La reine Camilla a rencontré lundi en privé Gisèle Pelicot, une survivante française d’abus sexuels de plusieurs décennies, à Clarence House. La réunion a souligné la tentative de la famille royale britannique d’aborder la question des violences sexuelles dans un contexte de surveillance publique croissante, en particulier à la suite du scandale Andrew-Epstein.
Mémoires de Pelicot et tournée au Royaume-Uni
Pelicot, 73 ans, fait actuellement la promotion de ses mémoires, Un hymne à la vie : la honte doit changer de côté, qui détaille son horrible expérience d’avoir été droguée et violée à plusieurs reprises par son ex-mari et ses associés pendant près d’une décennie.
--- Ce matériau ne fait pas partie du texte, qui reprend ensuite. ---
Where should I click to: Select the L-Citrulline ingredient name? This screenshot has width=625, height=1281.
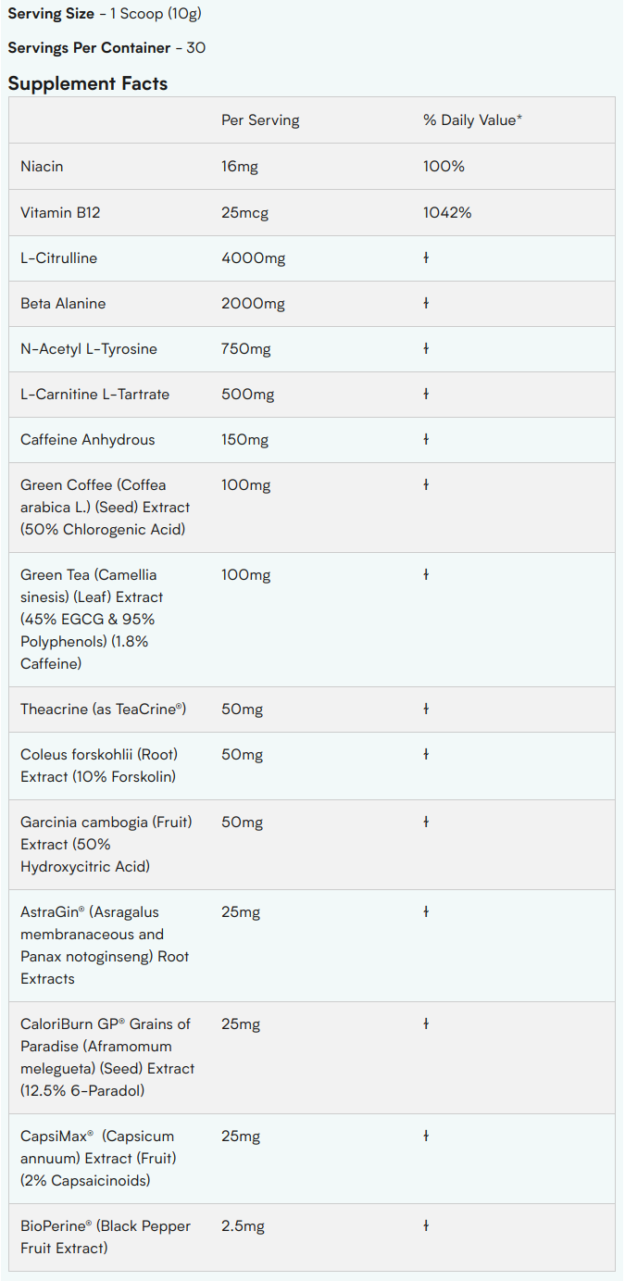click(59, 258)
Le livre a attiré l’attention internationale pour son honnêteté brute et le refus de Pelicot de porter la honte de ses agresseurs.
Sa récente tournée au Royaume-Uni a culminé vendredi avec un événement de lancement à guichets fermés au Royal Festival Hall de Londres, avec des lectures des actrices Kate Winslet, Kristin Scott Thomas et Juliet Stevenson. L’événement a attiré plus de 2 000 participants.
Une conversation privée avec la reine
Au cours de la réunion de 30 minutes, la reine Camilla s’est entretenue avec Pelicot par l’intermédiaire d’un interprète, commençant par une blague d’autodérision sur ses longues études de français. Elle a révélé qu’elle avait lu les mémoires de Pelicot en seulement deux jours, déclarant qu’elle était « sans voix » face aux détails de l’affaire.
“J’ai rencontré tellement de survivants de viols et d’abus sexuels que je n’ai jamais pensé que quoi que ce soit puisse me choquer, mais j’ai été choquée par votre cas. Cela m’a laissé sans voix”, aurait déclaré Camilla.
Le contexte plus large
La réunion intervient à un moment critique pour la monarchie, qui fait face à de nouvelles critiques sur sa gestion des allégations d’abus sexuels liées au prince Andrew et à Jeffrey Epstein. En s’engageant publiquement auprès de Pelicot, Camilla témoigne de son engagement à lutter contre la violence à l’égard des femmes et à faire preuve de leadership moral.
Le cas de Pelicot a acquis une notoriété internationale après qu’elle ait rompu son anonymat et affirmé que la honte appartenait aux auteurs et non aux victimes. Un procès historique à Avignon, en France, s’est terminé en décembre 2024 avec 50 hommes reconnus coupables de viol ou d’infractions sexuelles liées à ses abus.
Pelicot a exprimé sa gratitude pour le soutien massif qu’elle a reçu, ce à quoi Camilla a répondu : « vous avez tellement de soutien ».
La rencontre entre la reine Camilla et Gisèle Pelicot est un constat sans appel. Il reconnaît la gravité de la violence sexuelle, en particulier lorsque les institutions ont toujours protégé leurs auteurs. Cela souligne la nécessité de responsabiliser et d’autonomiser les survivants.